Today was yet another doctor’s appointment. This time it was with my new endocrinologist. Well, fairly new. This was my second appointment with her.
The reason I need an endocrinologist is because I have half a thyroid. When Todd and I had been married two years (I was 24) I saw the gynecologist for my annual checkup and he noticed a lump in my throat. (This is the part where people always say, “didn’t you tell him he was looking at the wrong end?”) He mentioned a few things it could be, but the word that stuck out was “cancer”.
Todd’s parents were in town at the time because his grandfather had just passed away. Of cancer. His grandmother was dying. Of cancer. When the doctor mentioned the possibility of cancer it was all I heard. He set me up for some tests to determine whether the growth was benign or malignant.
I drove back to my house only to find Todd and his parents were at his grandparents’ house with the rest of the family. I tried to call him, but the line was busy. So I called my mom. My parents still lived in California at the time and were visiting my sister and her family in Oregon. I called my sister’s house and talked to my nephew when he answered the phone like there was nothing wrong. But as soon as I heard my mom’s voice I broke down. I couldn’t talk.
She asked several questions to which I managed a sobbing “no” in reply. Had Betty died, did something happen to Todd, were Todd and I in a fight. Finally I took a deep breath and told her I had a growth on my thyroid and the doctor mentioned it may be cancer.
Being the good mom she is my nerves were calmed in no time. So I hung up and tried calling out to the grandparents’ house again. This time I made it through and told Todd what the doctor had said. The family was so immersed in cancer at the time that it made him physically ill.
His mother called my doctor to get more information. Poor guy. He felt horrible when he heard what all we were going through at the time and how the mention of cancer – however remote the possibility – had frazzled me.
So began the myriad of tests to determine whether it was a benign goiter or a malignancy or something else. Each test came back inconclusive which meant another test and then another. I think I had at least four different tests. The morning we were getting ready for the last of them my father-in-law called to let us know his mother had passed away. I believe it was 11 days after her husband.
It was finally decided that I needed to have the right side of my thyroid removed and a biopsy performed. Thankfully the results were negative. It was just a plain old, run of the mill goiter.
For years I didn’t have to take any medicine as the left side seemed to function just fine. Then one day while sitting at the counter at my folks’ house (they had since moved to Arkansas) my mom commented on my swollen neck. I hadn’t even noticed, but after she said that I realized I did have a bump to the left of center where my thyroid is.
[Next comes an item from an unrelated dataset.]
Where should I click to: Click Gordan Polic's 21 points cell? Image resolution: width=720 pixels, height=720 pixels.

quack doctor at that time said I’d have to have the other half removed without even running any tests and scheduled me to meet with a surgeon. Todd called my gynecologist and told him what was going on and he was not happy with my doctor. He sent me to his surgeon who ran some blood work and performed a sonogram. He decided I didn’t need surgery, I needed an endocrinologist.
So we were referred to the Nutty Professor – the best endocrinologist to ever have walked the face of the earth (though I know Radioactive Girl will disagree with me). He diagnosed me with Hashimoto’s Syndrome. My thyroid levels were all within normal limits, but my half a thyroid was working so hard to keep it that way it had become swollen. So now I take synthetic thyroid to keep my levels up without taxing the left side.
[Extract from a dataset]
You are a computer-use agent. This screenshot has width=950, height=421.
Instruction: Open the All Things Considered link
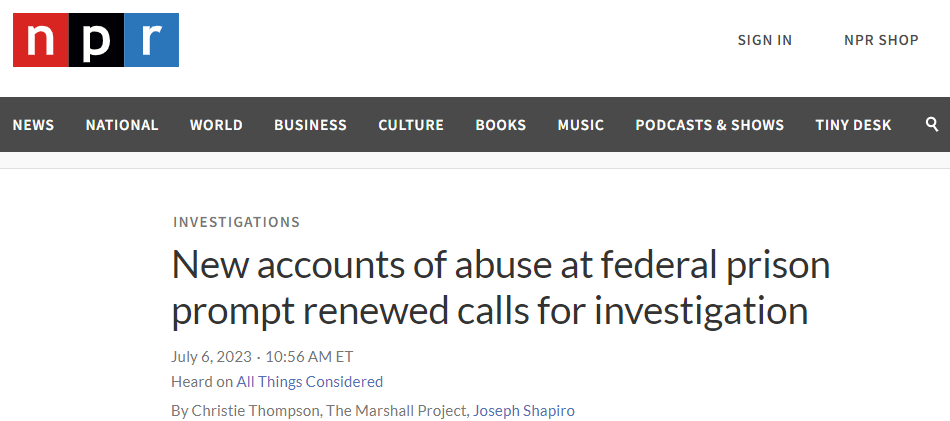pos(310,381)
In addition to the Hashimoto’s Syndrome I also have nodules, the largest of which is 1 cm. Some of them have a bit of calcification, but they’ve been that way for the last ten years. Still, given my history and the fact that breast cancer can spread to the thyroid, the doctor and I decided it would be a good idea to have a biopsy.
Is it just me, or does the thought of somebody jabbing a long needle into my neck sound icky?
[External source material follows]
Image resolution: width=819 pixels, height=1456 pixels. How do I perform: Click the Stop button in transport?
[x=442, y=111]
Every time I have my thyroid levels checked I wish against wish and hope against hope they will be low, giving me a great excuse for not losing weight. Never, ever, ever has my wish or hope been granted. In an effort to combat my fatigue, however, she did increase my medication up to the next dosage today. Now I have visions of having all kinds of energy, living in a perfectly clean house, losing weight and realizing my dream of looking great in my swimsuit this coming summer.